このような場合、『夫のプライドの高さ』に焦点を当てるのが大事です。「桜子ちゃんは学費を払えなくて学校を辞めたらしいよ」そんなふうに学校や近所、親戚中で噂を立てられたら、彼のプライドはどうなるでしょうか? 「海外勤務で十二分にお金を持っているのに娘の学費を滞納し、中途退学に追い込んだ最低最悪な父親」と醜聞が立つのは彼にとって耐え難い屈辱でしょう。「娘さんのためではなく自分(夫)のためだと伝えるのがいいでしょう」と筆者は明子さんにアドバイスしました。
「月55万円」の養育費を希望するが
2つ目は養育費です。

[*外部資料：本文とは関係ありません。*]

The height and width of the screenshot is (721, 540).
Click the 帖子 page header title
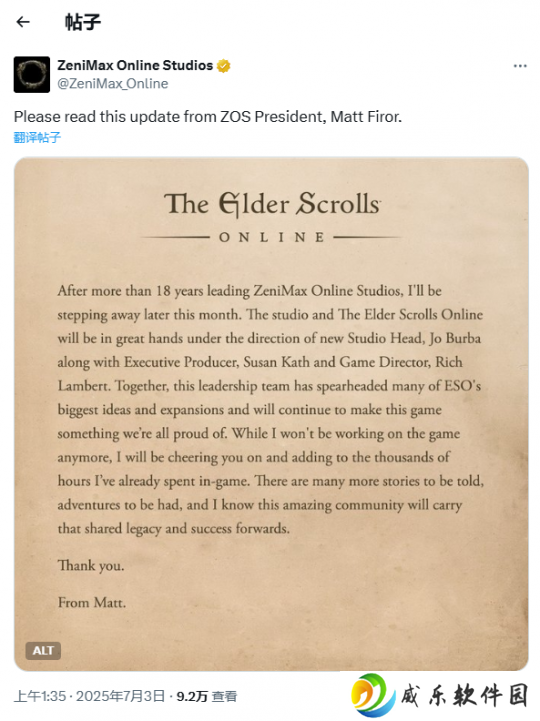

明子さんは毎日の掃除、洗濯だけでなく、娘さんの送迎、家庭での監護、食事の準備、身の回りの世話、宿題や勉強のフォローを行っています。この役割を家政婦の派遣会社へ依頼した場合、毎月いくらかかるのか……明子さんは見積を出してもらったところ、「月55万円」という数字がはじき出されたのです。
<家政婦派遣会社の見積(1日あたり)>
・通常料金(9時~17時):2300円/1時間→3時間/日=6900円
・夜間割増(17時~22時):2300円+575円/1時間→3時間/日=8625円
・家庭教師オプション:2300円+1500円/1時間=3,800円
・家事オプション(料理3種類):2300円+1200円/1時間=3,500円
・学校へのお迎え=4000円
・交通費(実費なので仮)=1000円
「入会金、年会費抜きで計算しても1日2万7825円、毎月20日です。あいつは何にもできないんだから、あいつが娘を引き取った場合、このくらいかかるってことですよね?」
明子さんは声を大にして言いますが、家庭裁判所が公表している養育費算定表に双方の年収を当てはめて計算するのが一般的です。夫が海外赴任中の年収は1600万円でした。明子さんは専業主婦なので、この場合、養育費は毎月19万円が妥当な金額です。しかし、夫は帰国後、赴任手当、専門職手当がなくなるので年収は1100万円まで下がります。この場合、養育費は毎月14万円が妥当な金額なので、さすがに月55万円は無理です。
そして3つ目は慰謝料ですが、結婚期間中に受けた精神的苦痛の対価を金銭で補償するものです。夫は今までモラハラや不倫などの問題を起こしてきたので、明子さんに慰謝料を支払うべきでしょう。法務省が公表している司法統計によると結婚10年から15年の場合、慰謝料は438万円。このくらいが妥当な金額です。
最後、4つ目は財産分与です。結婚生活のなかで築いた財産は夫婦の共有ですが(民法758条)、離婚すれば夫婦でなくなり、財産も共有ではなくなるので清算しなければなりません。財産分与の按分(あんぶん)割合は折半が原則なので、明子さんは2分の1の権利を持っています。現時点で明子さんは夫がいくら貯め込んでいるのかを把握していませんが、いざ離婚するタイミングで具体的な金額を聞き出す必要があります。